Ischemic stroke occurs when blockage of an artery inside of the brain causes decreased supply of blood and oxygen to the brain. A stroke is a medical emergency in which brain cells may die and can cause permanent disability or death. The longer a stroke goes untreated, the more brain cells die and the more difficult recovery becomes. It is very important to treat stroke as fast as possible to save as much brain as possible.
How is stroke thrombectomy done?
Endovascular stroke thrombectomy is a minimally invasive (nonsurgical) emergency procedure to remove a blood clot from the brain artery. It is done in the hospital in the interventional radiology area.
During the treatment, a small, flexible tube called a catheter is inserted into an artery, usually in the groin or wrist. Fluoroscopy (a type of x-ray) is used to guide the catheter through the arteries in the neck and brain to the site of blockage. Using other catheters and devices, the blockage is removed from the blood vessel, which opens the blood vessel and returns normal blood flow to the brain.
What are my risks? What are common complications?
All medical procedures have risks. Since stroke is a medical emergency, the risks of the procedure can be less than doing nothing. The risks of stroke thrombectomy can include bleeding at the site where the artery is entered, injury to the blood vessels in the neck, formation of blood clots inside of the blood vessels and adverse reaction to anesthesia.
What do I need to know before the procedure?
Stroke is a medical emergency. If you or someone you know is having stroke symptoms, call 9-1-1 immediately.
The signs of a stroke depend on the side of the brain that is affected, the part of the brain affected and how severely the brain is injured. Therefore, each person may have different stroke warning signs.
The most common symptom of ischemic stroke is sudden weakness of the face, arm or leg, usually on one side of the body.
Recognizing a stroke quickly and calling 9-1-1 leads to faster diagnosis and treatment and better recovery. The National Stroke Association encourages people to act “FAST” when it comes to stroke.
Here’s how to act FAST:
Ask the person to smile. Does one side of the face droop?
Ask the person to raise both arms out straight in front of them. Does one arm drift downward?
Ask the person to repeat a simple sentence. Is their speech slurred or strange?
If you observe any of these signs, call 9-1-1 immediately.

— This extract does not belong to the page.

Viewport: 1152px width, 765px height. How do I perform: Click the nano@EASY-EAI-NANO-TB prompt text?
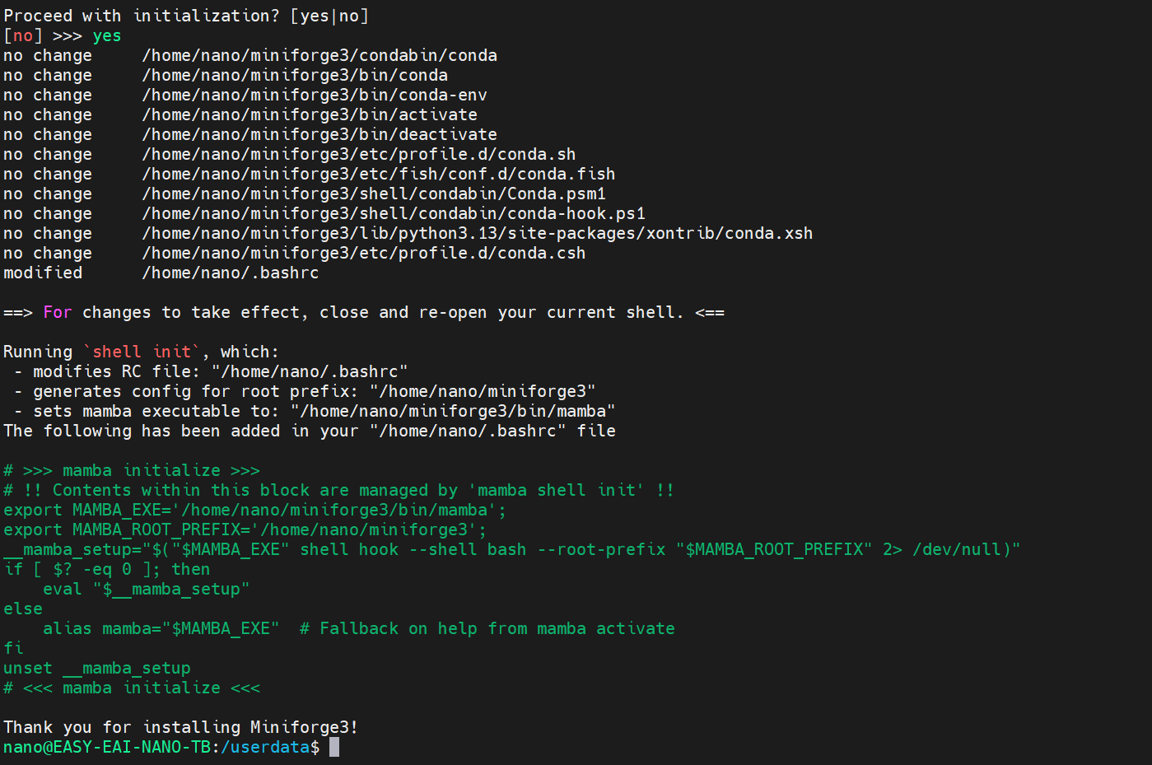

General discharge instructions
Many people who have had an ischemic stroke will need to stay in the hospital for several days to recover from the stroke. Many patients will also need neuro-rehabilitation to help them regain function lost as a result of their stroke.

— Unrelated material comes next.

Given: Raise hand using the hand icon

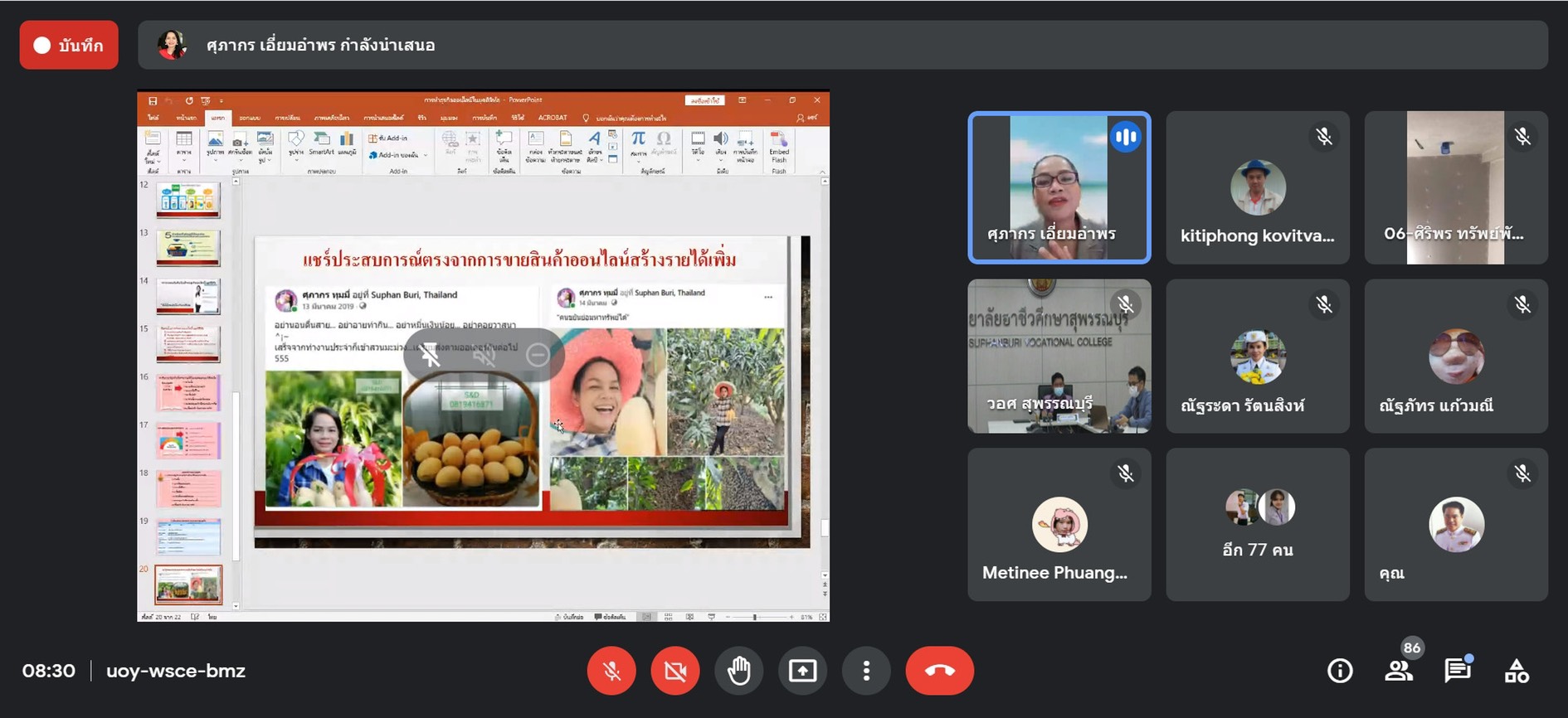Looking at the screenshot, I should (739, 671).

What should I expect while recovering?
Neuro-rehabilitation helps stroke survivors regain brain functions and become as independent as possible. Rehabilitation does not reverse brain damage. However, it can help people achieve the best possible long-term outcome.
Rehabilitation treatments will vary for each person depending on the location in the brain and the severity of their stroke. Treatment can be provided in an acute care hospital, a rehabilitation hospital or an outpatient setting.
Rehabilitation can last from one month to more than two years and involve numerous physicians, nurses and therapists.